Task item A:
In the passage on emergency services, what are the exact words from "The form of" through "each emergency service."? Repeat them word for word, starting at the words that contain "The form of" and stopping after "each emergency service.".
Task item B:
Answer these questions from the passage on emergency services:
(i) What is the object of control in firefighting?
(ii) What is the essential means by which police and the military accomplish their mission?
(iii) What kind of government function did firefighting become in most parts of the world?
Task item C:
How would the passage on emergency services go on? Write its next part, starting after its last sentence.

Source passage:
══════

The form of organization and the means by which the mission of these services is carried out varies. The circumstances of the mission of a service affect the attitude and approach to the job; these differences are perhaps best understood by considering the object of control for each emergency service.

Firefighting is perhaps the most representative emergency and security service. This occupation arose historically as a way to limit property damage from fires, and started as a private service in which fire-fighters might save the businesses and houses of persons who paid insurance premiums but would let the property of others burn, even if they were right next door. Soon, society determined that private fire services were inefficient and that it would be much more practical and useful to make them public. Thus, firefighting became a municipal or local government function in most parts of the world. Private firefighting services still exist in industry, at airports and in other settings where they are coordinated with municipal services. In general, fire-fighters enjoy a great deal of trust and respect in their communities. In firefighting, the object of control, or the “enemy”, is the fire; it is an external threat. When a fire-fighter is injured on the job, it is perceived as the result of an external agent, although it might be an indirect assault if the fire were set by an arsonist.

Police services and the military are given the responsibility by society to maintain order, generally in response to an internal threat (such as crime) or to an external threat (such as war). Armed force is the essential means of accomplishing the mission, and the use of appropriate tactics and investigative techniques (whether criminal investigation or military intelligence) is standard procedure. Because of the high potential for abuse and misuse of force, society in general has imposed strict limitations on how force is used, especially toward civilians. Police especially are watched more closely than other emergency and security personnel to ensure that they use their monopoly on force correctly. This sometimes leads to the perception by police officers that they are not trusted. For the police and for soldiers, the object of control, or the “enemy”, is another human being. This creates many situations of uncertainty, feelings of guilt and questions about rights and proper behaviour that fire-fighters do not have to face. When police or soldiers are injured in the line of duty, it is usually the direct result of intentional human action taken against them.

══════

Saved data entries
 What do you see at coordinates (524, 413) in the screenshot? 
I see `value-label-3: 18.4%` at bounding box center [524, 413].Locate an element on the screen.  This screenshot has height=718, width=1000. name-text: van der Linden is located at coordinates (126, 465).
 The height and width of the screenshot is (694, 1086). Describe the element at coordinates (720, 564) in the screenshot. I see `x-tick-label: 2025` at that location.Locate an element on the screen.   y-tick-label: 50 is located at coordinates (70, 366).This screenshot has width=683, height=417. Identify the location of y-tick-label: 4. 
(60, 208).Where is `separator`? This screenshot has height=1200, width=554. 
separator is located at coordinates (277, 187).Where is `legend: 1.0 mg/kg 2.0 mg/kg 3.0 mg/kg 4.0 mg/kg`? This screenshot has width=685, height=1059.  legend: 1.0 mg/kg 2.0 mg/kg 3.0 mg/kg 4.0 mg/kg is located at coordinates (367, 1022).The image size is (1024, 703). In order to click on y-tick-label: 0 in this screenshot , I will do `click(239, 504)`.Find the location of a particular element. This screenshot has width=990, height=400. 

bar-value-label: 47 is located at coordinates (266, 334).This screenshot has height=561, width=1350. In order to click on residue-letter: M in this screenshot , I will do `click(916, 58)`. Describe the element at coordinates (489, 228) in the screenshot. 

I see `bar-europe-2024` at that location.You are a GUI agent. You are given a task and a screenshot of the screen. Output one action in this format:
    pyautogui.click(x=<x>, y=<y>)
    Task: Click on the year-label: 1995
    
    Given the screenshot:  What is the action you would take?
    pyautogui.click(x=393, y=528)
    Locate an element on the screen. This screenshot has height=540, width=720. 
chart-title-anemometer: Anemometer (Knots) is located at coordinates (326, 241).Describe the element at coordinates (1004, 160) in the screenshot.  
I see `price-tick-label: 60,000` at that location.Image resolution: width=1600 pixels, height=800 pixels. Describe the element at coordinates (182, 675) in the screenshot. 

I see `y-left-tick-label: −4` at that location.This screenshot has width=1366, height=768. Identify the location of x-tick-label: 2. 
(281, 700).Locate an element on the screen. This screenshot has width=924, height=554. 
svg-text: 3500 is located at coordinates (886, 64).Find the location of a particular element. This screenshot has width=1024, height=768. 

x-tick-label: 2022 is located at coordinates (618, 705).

══════

Task response A:
The form of organization and the means by which the mission of these services is carried out varies. The circumstances of the mission of a service affect the attitude and approach to the job; these differences are perhaps best understood by considering the object of control for each emergency service.

Task response B:
(i) The fire.
(ii) Armed force.
(iii) A municipal or local government function.

Task response C:
Paramedical and rescue personnel are responsible for recovering, stabilizing and rendering initial treatment to people who are injured, ill or trapped in circumstances from which they cannot escape by themselves. Often they work side by side with fire-fighters and police. For them, the object of control is the patient or victim whom they are trying to help; the victim is not an “enemy”. Moral and ethical issues in these occupations are most prominent when the victim is partially responsible for his or her condition, as when a driver is intoxicated by alcohol or a patient refuses to take medication. Sometimes, victims who are not rational or who are angry or under stress may act in an abusive or threatening way. This is confusing and frustrating for paramedical and rescue personnel, who feel that they are doing their best under difficult circumstances. When one of these workers is injured on the job, it is perceived as almost a betrayal, because they were trying to help the victim.

Hazardous materials response teams are often part of fire services and have a similar organization on a small scale. They evaluate and take initial steps to control chemical or physical hazards that may present a threat to the public. Hazardous waste remediation workers are less tightly organized that these other occupations and exist to clean up a problem that has been around for a while. In both cases, the workers are dealing with a potential hazard in which the fundamental problem is uncertainty. Unlike the other occupations, in which it was clear who or what was the object of control, these workers are controlling a risk that may be difficult to identify. Even when the chemical or hazard is known, the future risk of cancer or disease is usually uncertain. Workers often cannot know whether they have been injured on the job because the effects of exposure to chemicals may not be known for many years.

Potential Occupational Hazards

The common hazard to all of these workers is psychogenic stress. In particular, they are all subject to so-called critical events, which are situations perceived to be of grave or uncertain but probably serious danger that a person cannot escape. Unlike a member of the general public, a worker in one of these occupations cannot simply walk away or leave the scene. Much of their own sense of self-esteem comes from how they handle just such situations. For workers who survive critical events, there is often a period of denial followed by a period of depression and distracted behaviour. Thoughts of what the worker has seen and a sense of guilt or inadequacy intrude on his or her thinking. It is difficult to concentrate, and the worker may have nightmares. The worst critical events are generally considered to be those in which victims have died because of a mistake or because it was not possible for the rescuer to save them, in spite of his or her best efforts.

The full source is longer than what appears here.